▶ **DOCUMENT SECTION**
I am taking Ambien to sleep (because of the cough) and have experienced some very lucid dreams. It is an odd and disquieting experience. Often I am sleeping and yet still aware of the bed, my position, of every physical move -- and still I am simultaneously experiencing vivid dreams. If I get up to answer nature's call, I move about fine, but still wear my dream like a technicolor sombrero. I can even stay asleep and have a coughing fit.

Somehow, it just works, and I get a night's sleep out of the deal. However, I will be ecstatic to get off the pills, when I can once again lie down without coughing through the night.

Remembering when

I mentioned that I slept sitting up for many summers as a child. I can also remember a similar feeling of being awake and asleep at the same time. I always thought it was because a part of my brain had to stay awake so I would not fall over and start coughing. Perhaps it lead to my day dreaming habit. I'm dreaming and I am unresponsive, but not completely asleep.

▶ **EXERCISE OBJECTIVE**
According to the passage on sleeping and dreaming, how did the writer sleep for many summers as a child? Answer from the text alone.

▶ **RECORDED INFORMATION**

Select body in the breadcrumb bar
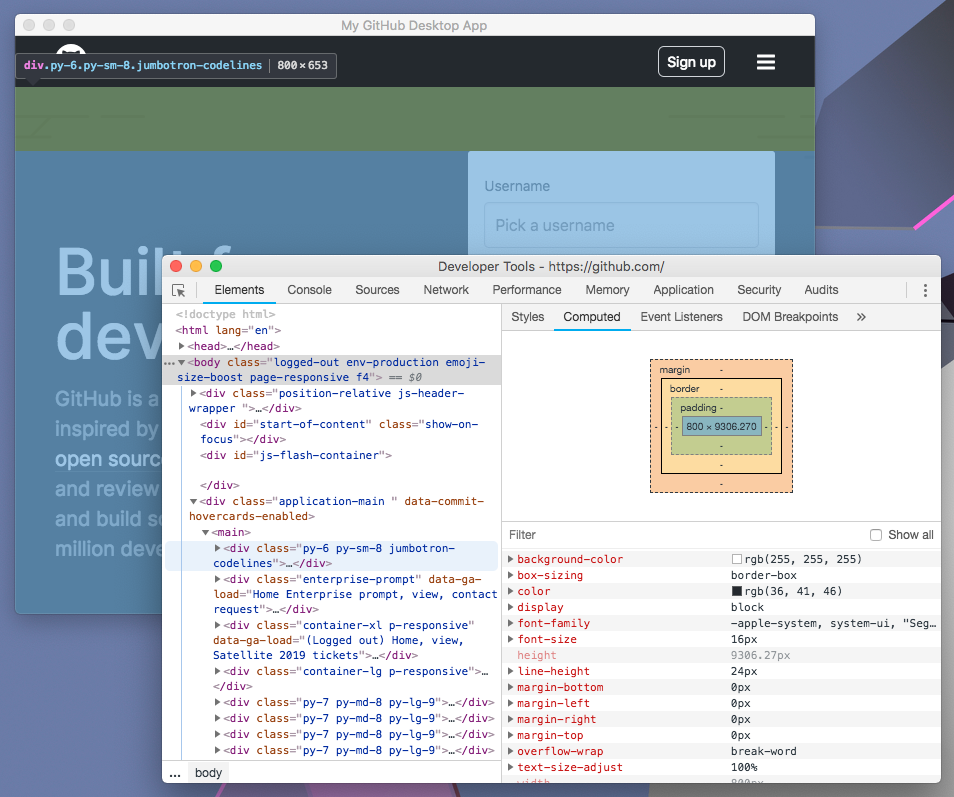954x797 pixels. click(207, 772)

▶ **OUTPUT FOR THIS EXERCISE**
Sitting up.